Three women will share the 2011 Nobel Peace Prize. According to the Mike Wooldridge, reporting for the BBC, Liberian President Ellen Johnson Sirleaf, Liberian Leymah Gbowee and Tawakul Karman of Yemenare are being recognized for the “non-violent struggle for the safety of women and for women's rights to full participation in peace-building work."
Mrs Sirleaf is Africa's first female elected head of state, Ms Gbowee is a Liberian peace activist and Ms Karman is a leading figure in Yemen's pro-democracy movement.
Nobel Committee chairman, Thorbjorn Jagland, speaking in Oslo made it clear, "We cannot achieve democracy and lasting peace in the world unless women achieve the same opportunities as men to influence developments at all levels of society."
The Nobel Peace Committee said that Mrs. Sirleaf had "worked to enhance the influence of women in West Africa during and after war." Mrs. Sirleaf, who is 72, is running for reelection in Liberia after initially planning to serve only one term. She set as her goal to fight corruption and bring "motherly sensitivity and emotion to the presidency.”
Mrs. Gbowee, a Liberian peace activist, said the award is “ a victory for women rights everywhere in the world. What could be better then three women winning the prize?”

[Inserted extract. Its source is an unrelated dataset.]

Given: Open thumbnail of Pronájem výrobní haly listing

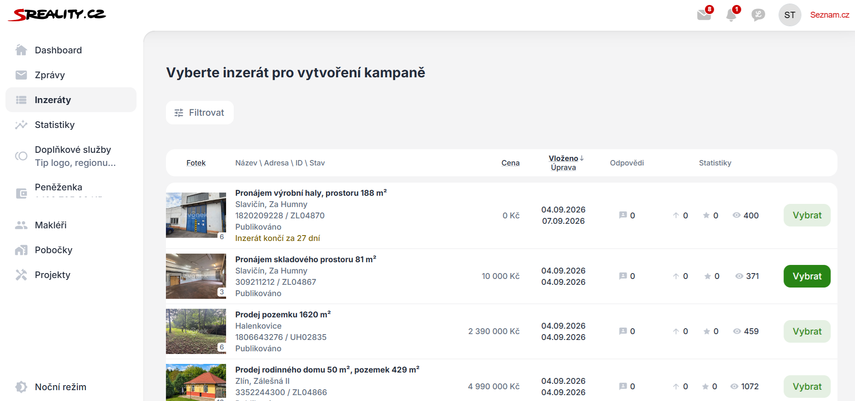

Mrs. Karman is the head of the Yemeni organization, Women Journalists without Chains. She has been jailed several times and is dedicating her prize to “"all the martyrs and wounded of the Arab Spring" - the wave of unrest which has swept the Middle East and North Africa in the past year - and to "all the free people who are fighting for their rights." She is the first Arab woman to earn the prize.